I implemented the min-conflicts algorithm, and I applied it to the vertex covering problem. I also decided to go back and apply the min-conflicts algorithm to the n queens problem. You can find more of my programs at my GitHub.

Graph Week

This week /r/DailyProgrammer posed a series of challenges related to graph theory.

The first challenge gives you the number of vertices of an undirected graph and the graph’s edges. It asks you to find the degree of each vertex. The bonus challenge asks you to construct the adjacency matrix of the graph. I solved both problems, and I combined my solutions into one solution.

Each vertex i corresponds to a row in the adjacency matrix. For each column j in the matrix, if there is an edge between vertex i and vertex j, then the matrix entry i,j is equal to 1, and 0 otherwise. So, to find the number of edges for a vertex in an undirected graph, you can just construct the adjacency matrix and then sum all of the entries of the corresponding row.

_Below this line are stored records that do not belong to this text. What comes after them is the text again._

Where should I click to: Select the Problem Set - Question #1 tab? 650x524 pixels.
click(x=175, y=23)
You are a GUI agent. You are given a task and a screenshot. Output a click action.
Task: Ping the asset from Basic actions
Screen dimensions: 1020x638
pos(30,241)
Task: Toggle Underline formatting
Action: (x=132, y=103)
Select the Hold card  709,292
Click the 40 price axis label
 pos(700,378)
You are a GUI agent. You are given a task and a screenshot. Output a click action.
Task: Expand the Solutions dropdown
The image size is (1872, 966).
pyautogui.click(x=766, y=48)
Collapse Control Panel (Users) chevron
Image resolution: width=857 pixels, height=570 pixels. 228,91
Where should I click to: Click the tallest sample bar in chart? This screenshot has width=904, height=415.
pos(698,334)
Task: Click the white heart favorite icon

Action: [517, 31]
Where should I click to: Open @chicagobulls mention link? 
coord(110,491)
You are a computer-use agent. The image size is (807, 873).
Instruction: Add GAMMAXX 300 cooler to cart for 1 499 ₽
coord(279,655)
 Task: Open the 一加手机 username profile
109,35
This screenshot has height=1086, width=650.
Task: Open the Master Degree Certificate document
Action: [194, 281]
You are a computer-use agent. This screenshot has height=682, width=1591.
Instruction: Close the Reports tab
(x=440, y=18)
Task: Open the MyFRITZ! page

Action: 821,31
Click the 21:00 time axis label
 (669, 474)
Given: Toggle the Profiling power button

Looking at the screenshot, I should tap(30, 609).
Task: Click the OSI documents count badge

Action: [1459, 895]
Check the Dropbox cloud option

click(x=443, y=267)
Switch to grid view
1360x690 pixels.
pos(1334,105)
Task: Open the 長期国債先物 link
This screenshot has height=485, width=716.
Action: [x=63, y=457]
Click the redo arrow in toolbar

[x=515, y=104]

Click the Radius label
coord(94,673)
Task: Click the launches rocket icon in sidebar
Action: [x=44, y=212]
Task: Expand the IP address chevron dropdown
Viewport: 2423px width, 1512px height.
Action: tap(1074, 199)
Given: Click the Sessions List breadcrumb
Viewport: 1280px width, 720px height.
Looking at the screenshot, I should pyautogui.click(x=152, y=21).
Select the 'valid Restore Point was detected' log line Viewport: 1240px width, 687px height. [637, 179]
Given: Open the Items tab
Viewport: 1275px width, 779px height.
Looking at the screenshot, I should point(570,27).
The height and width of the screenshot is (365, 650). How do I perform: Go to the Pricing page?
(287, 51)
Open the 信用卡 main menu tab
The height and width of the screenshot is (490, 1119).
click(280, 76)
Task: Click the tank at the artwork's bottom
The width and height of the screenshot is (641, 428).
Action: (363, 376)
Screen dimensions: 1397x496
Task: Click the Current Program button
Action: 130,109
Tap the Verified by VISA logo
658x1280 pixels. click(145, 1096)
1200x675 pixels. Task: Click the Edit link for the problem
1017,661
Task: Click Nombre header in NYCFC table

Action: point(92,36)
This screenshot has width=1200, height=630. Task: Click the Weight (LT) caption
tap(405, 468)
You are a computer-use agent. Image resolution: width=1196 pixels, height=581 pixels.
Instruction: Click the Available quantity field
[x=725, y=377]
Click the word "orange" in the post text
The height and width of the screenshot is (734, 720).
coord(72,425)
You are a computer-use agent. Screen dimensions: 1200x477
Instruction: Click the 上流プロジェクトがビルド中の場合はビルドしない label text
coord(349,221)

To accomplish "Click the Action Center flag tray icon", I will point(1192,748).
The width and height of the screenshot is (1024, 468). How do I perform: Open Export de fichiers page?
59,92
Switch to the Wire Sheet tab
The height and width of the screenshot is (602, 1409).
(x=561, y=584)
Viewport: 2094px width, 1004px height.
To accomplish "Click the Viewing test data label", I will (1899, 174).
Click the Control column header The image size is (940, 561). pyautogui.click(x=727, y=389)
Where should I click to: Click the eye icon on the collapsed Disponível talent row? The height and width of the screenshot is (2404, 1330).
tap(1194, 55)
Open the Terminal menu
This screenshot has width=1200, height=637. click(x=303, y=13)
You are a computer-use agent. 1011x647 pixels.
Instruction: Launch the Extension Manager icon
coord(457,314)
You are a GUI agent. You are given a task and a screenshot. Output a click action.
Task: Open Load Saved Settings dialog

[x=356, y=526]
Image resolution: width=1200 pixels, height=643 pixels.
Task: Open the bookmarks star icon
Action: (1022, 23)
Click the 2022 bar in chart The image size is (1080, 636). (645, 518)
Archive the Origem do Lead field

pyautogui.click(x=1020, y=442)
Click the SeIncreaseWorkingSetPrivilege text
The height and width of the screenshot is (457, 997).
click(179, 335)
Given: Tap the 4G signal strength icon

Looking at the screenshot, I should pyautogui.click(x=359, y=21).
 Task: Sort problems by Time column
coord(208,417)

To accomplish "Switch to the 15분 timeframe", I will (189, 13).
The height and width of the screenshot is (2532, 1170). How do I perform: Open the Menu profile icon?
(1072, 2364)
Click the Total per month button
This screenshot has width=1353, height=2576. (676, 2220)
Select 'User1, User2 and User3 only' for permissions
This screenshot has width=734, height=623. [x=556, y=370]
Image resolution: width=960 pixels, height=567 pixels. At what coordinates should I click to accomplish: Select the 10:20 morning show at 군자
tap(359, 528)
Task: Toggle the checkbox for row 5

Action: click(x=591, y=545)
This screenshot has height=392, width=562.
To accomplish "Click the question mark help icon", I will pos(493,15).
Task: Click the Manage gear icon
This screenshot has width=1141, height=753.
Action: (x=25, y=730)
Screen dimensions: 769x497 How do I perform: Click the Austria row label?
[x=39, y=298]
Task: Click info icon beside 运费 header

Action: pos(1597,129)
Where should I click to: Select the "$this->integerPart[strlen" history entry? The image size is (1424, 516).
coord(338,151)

My solution to both challenges is up at my GitHub.

The next challenge gives you the edges of a directed graph. It asks you to find the radius and the diameter of the graph.

The eccentricity of a vertex is the greatest distance from that vertex to any other vertex. So, to find the radius and the diameter of a graph, you can find the eccentricity of each vertex. Then the radius is the smallest eccentricity, and the diameter is the largest eccentricity.

Because I find the eccentricity of each vertex, I find the distances between all pairs of vertices in the graph. So, my first thought was to apply the Floyd-Warshall algorithm. However, one of the given graphs has a cycle, and I mistakenly believed that Floyd-Warshall only applies to directed acyclic graphs. So, instead of using Floyd-Warshall, I designed a solution around breadth-first search. When I discovered that Floyd-Warshall only fails on graphs that have negative cycles, I implemented a solution that employs Floyd-Warshall.

Here is my Floyd-Warshall solution. Here is my breadth-first search solution. Both are up at my GitHub.

The last challenge posed by /r/DailyProgrammer gives you the number of vertices in an undirected graph and the graph’s edges. It asks you to find a maximum clique in the graph.

Even though the challenge is advertised as hard, I found it to be very easy. You can just recursively construct cliques and determine whether they are maximum. Although this is an exhaustive search, you can’t really solve the problem any faster than that, because the maximum clique problem is NP-complete. Fortunately, the size of the given problem instance is small enough for brute force to quickly yield a solution.

My solution to the last challenge is up at my GitHub.